*PROBLEM DESCRIPTION:*
Every entry should be reproduced precisely, with each picture left out.

*MATERIAL PROVIDED:*
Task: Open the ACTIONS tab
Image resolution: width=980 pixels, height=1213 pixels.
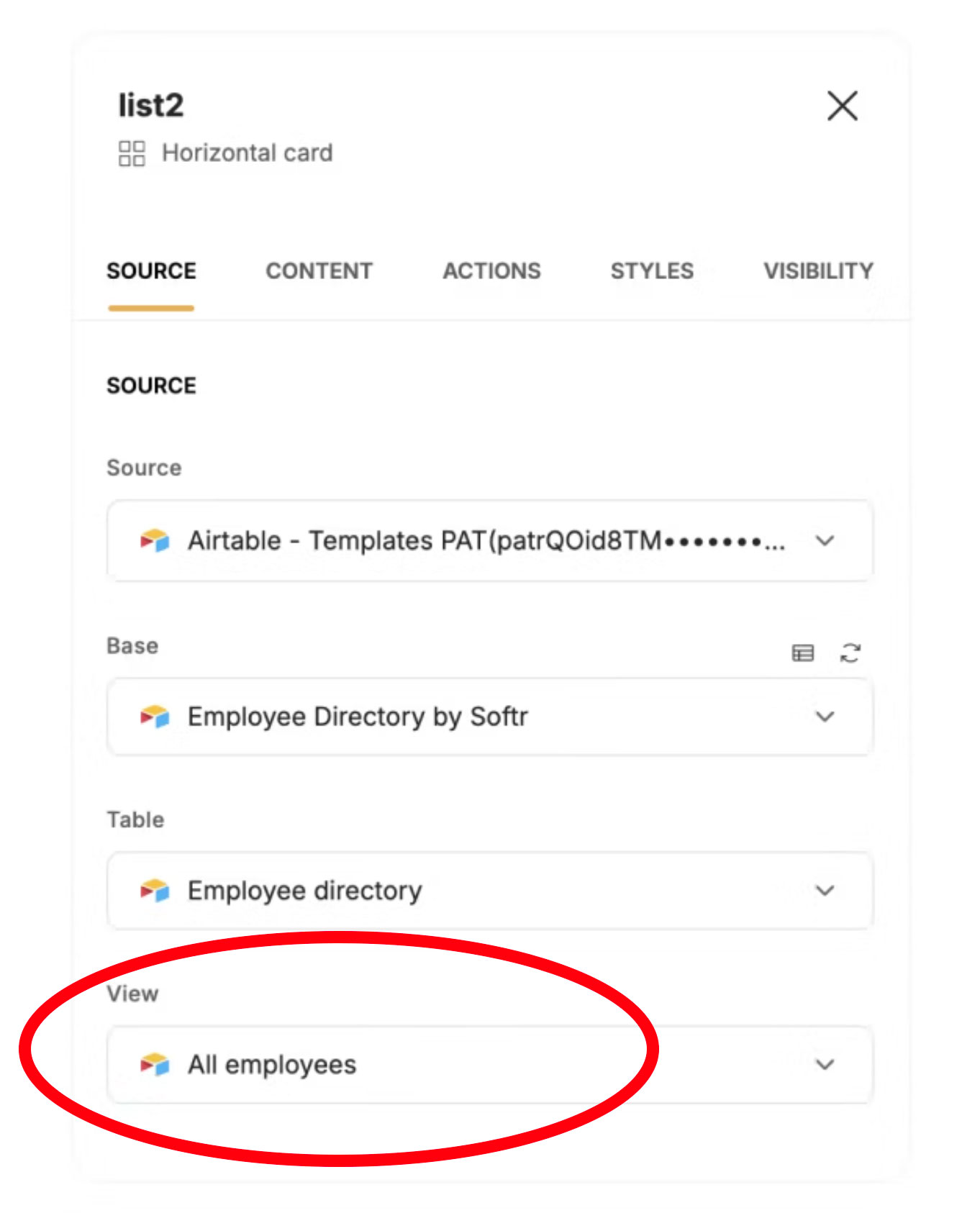Action: pos(491,271)
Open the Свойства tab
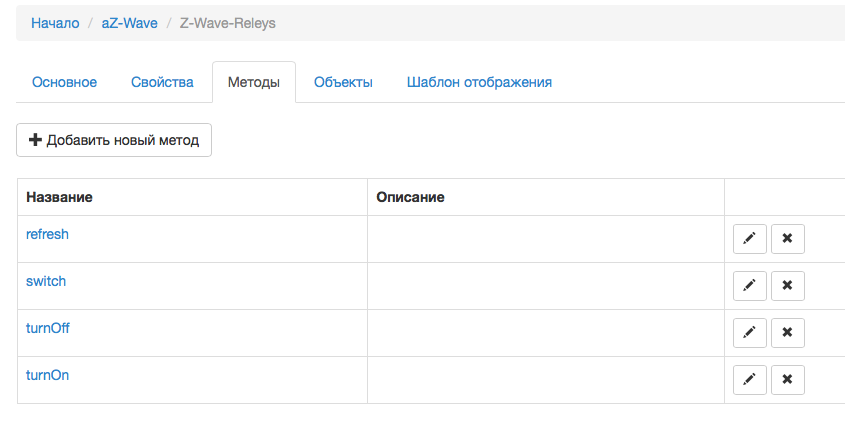The image size is (845, 431). (162, 82)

*SOLVED EXERCISE:*
Task: Open the ACTIONS tab
Image resolution: width=980 pixels, height=1213 pixels.
Action: pos(491,271)
Open the Свойства tab
The image size is (845, 431). (162, 82)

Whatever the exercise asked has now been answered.